The room to the right of the main door houses the children's collection. Three bookshelves arranged in a "Y" create three somewhat separate spaces; in one of these spaces, an adult was playing "Go Fish" with a young child. Seasonal books and some new acquisitions were colorfully displayed.
The room to the left of the door a mirror-image of the children's area holds four public computers, periodicals, a fireplace, and seating for browsers, Three of the computers were in use at noon on the day after Christmas--clearly they are meeting a need.

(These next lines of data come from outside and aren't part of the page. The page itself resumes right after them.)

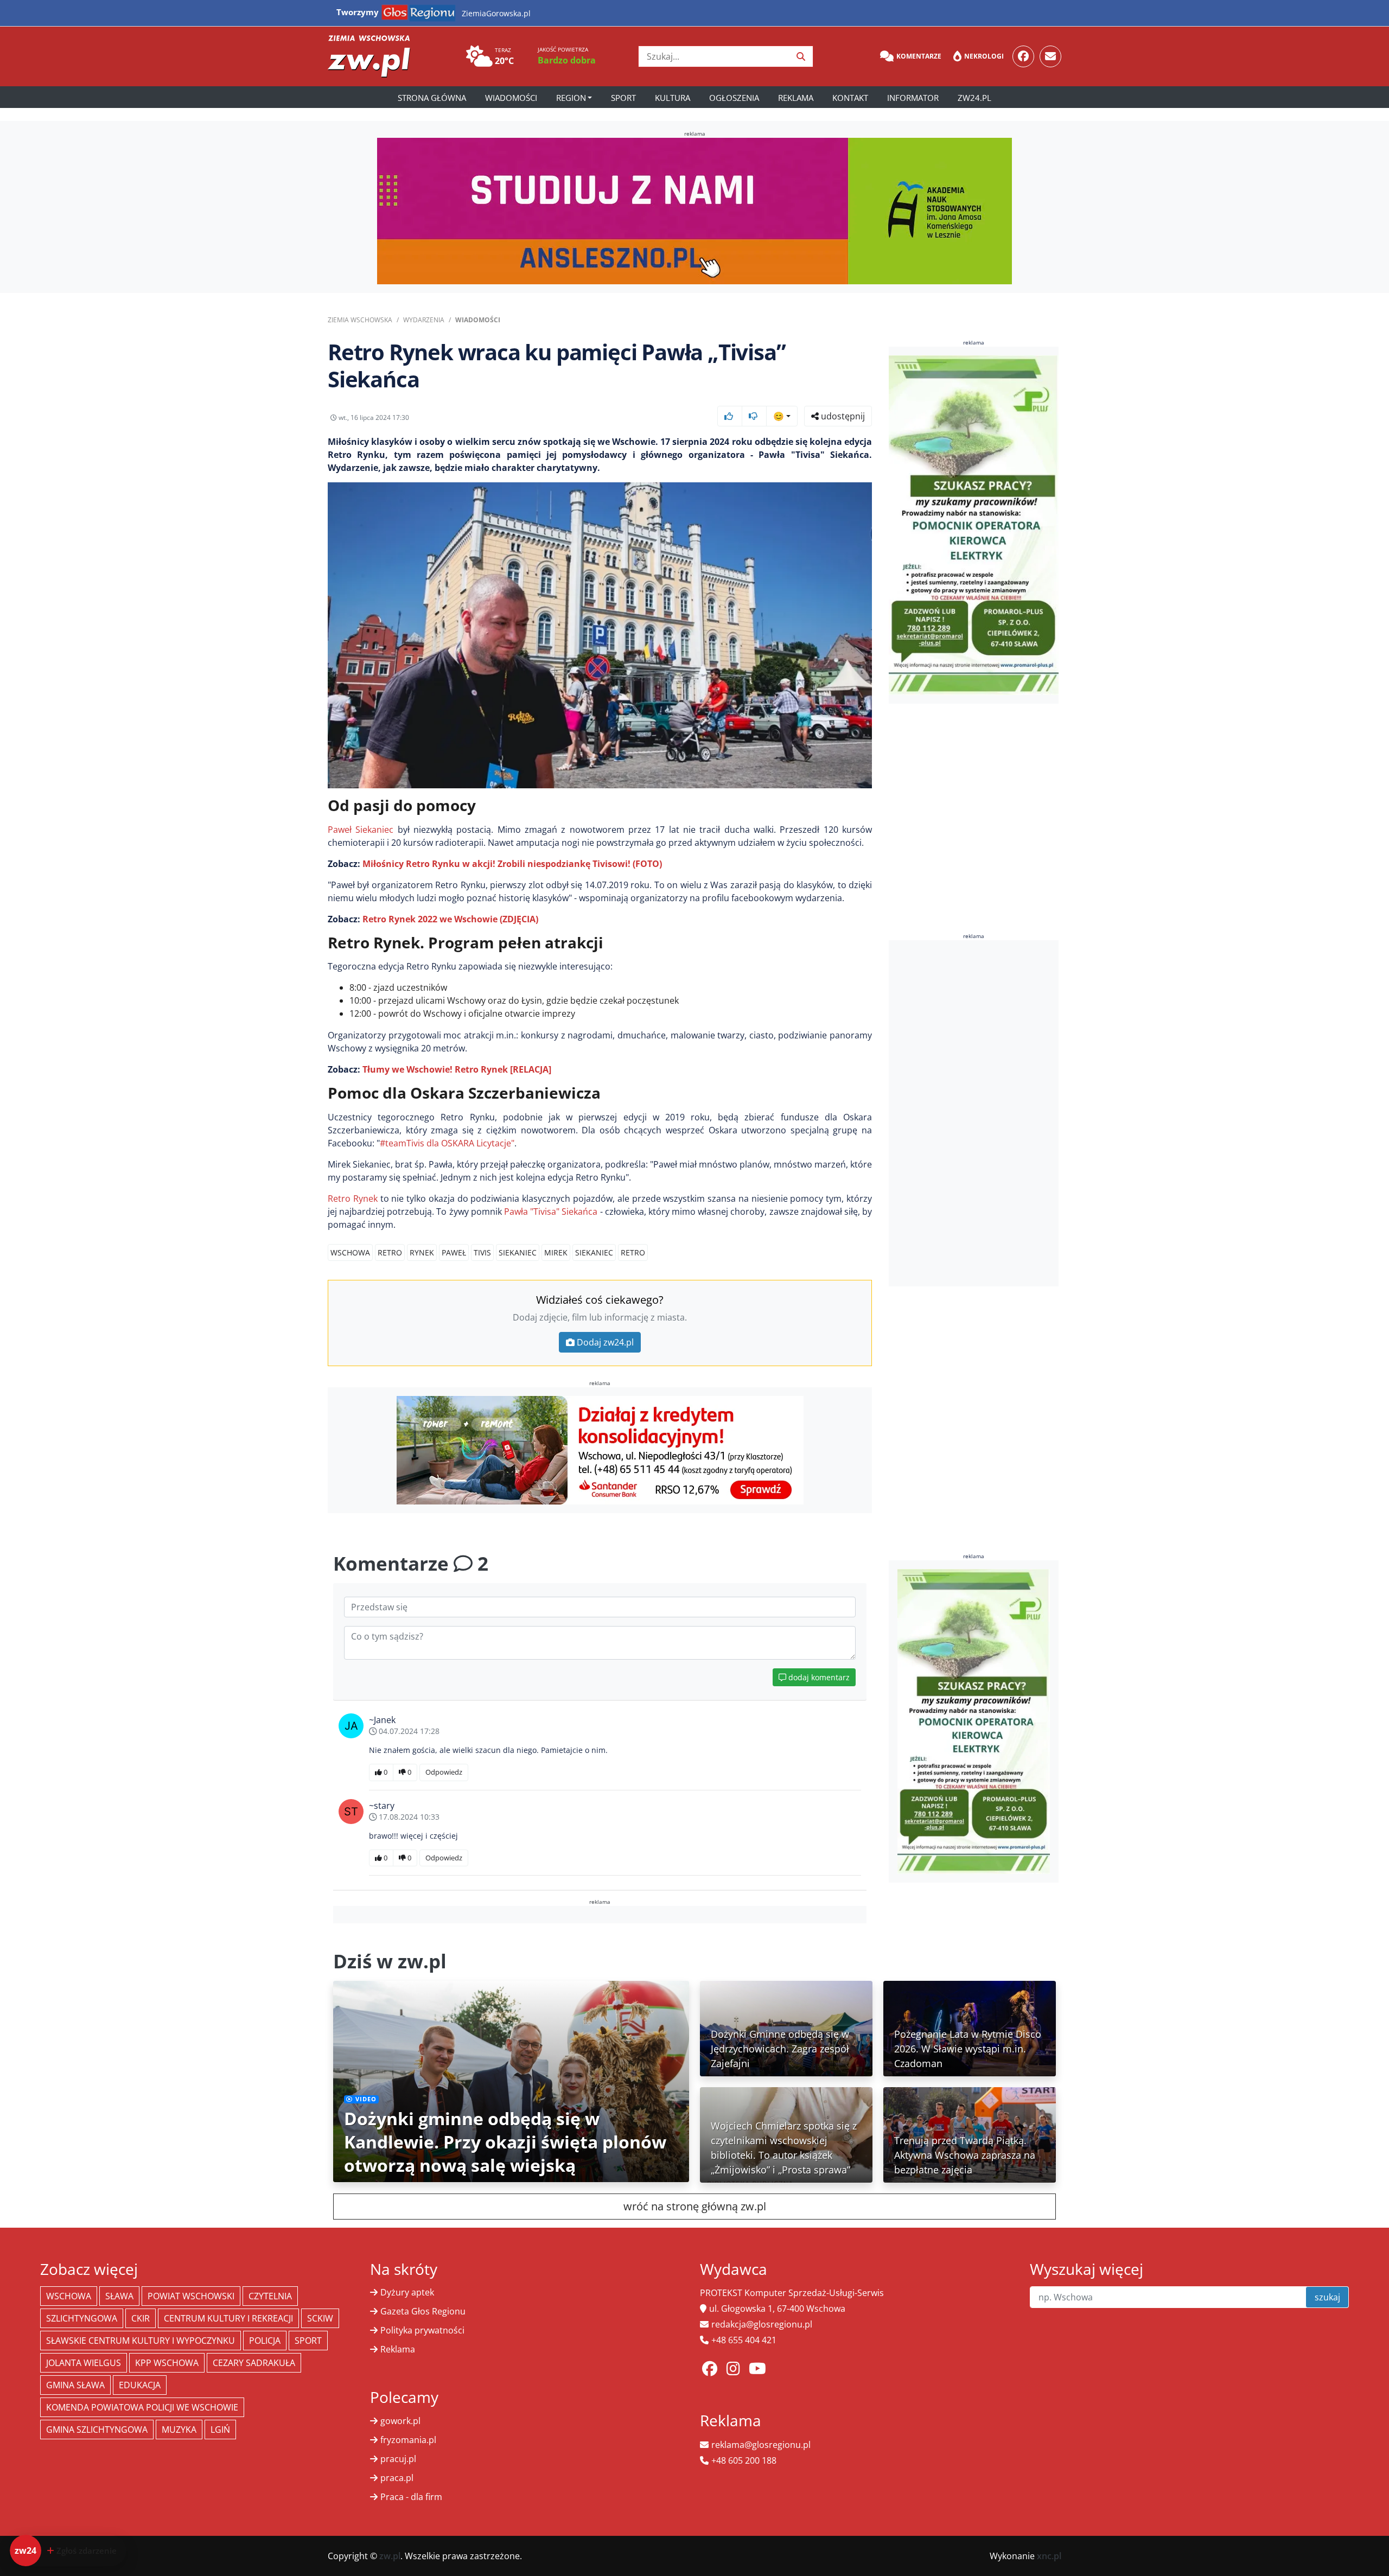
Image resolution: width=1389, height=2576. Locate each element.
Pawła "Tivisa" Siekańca (550, 1211)
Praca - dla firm (411, 2497)
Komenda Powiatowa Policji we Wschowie (142, 2407)
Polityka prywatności (422, 2330)
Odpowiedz (443, 1772)
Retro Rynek (353, 1198)
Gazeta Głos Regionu (423, 2311)
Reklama (795, 97)
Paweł (454, 1252)
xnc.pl (1049, 2556)
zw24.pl (974, 97)
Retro (390, 1252)
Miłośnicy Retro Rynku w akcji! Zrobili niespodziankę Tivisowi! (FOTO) (512, 864)
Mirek (556, 1252)
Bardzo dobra (567, 60)
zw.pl (389, 2556)
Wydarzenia (423, 319)
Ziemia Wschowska (360, 319)
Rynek (422, 1252)
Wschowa (350, 1252)
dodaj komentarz (818, 1677)
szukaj (1327, 2297)
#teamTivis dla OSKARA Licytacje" (447, 1143)
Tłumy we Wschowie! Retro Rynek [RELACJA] (456, 1069)
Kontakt (850, 97)
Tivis (482, 1252)
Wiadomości (511, 97)
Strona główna (432, 97)
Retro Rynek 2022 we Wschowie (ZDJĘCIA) (450, 919)
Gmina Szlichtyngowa (97, 2429)
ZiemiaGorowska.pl (496, 13)
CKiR (140, 2318)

The librarian's desk at one time would have been a barrier between patrons and the stacks; now, of course, one is free to walk back into the stacks. A room to the left appears to be the Director's office. The stacks house a modest collection of fiction and non-fiction. A clever touch, I think, is the use of shallow bookshelves mounted on the rear wall, between the windows. One set of shelves holds paperback non-fiction, and the others hold paperback classic fiction. I spotted a small collection of DVDs, but did not notice other media. If I missed something, I hope someone will leave a comment and correct me.
This is one of very few libraries in NH where I have not seen a grandfather clock. Did I miss it?
My plan was to go from Franklin to Boscawen, but my sister and I failed to spot the library so we drove on to Penacook, ditto. I'll be back in NH next summer and will visit those two, and others.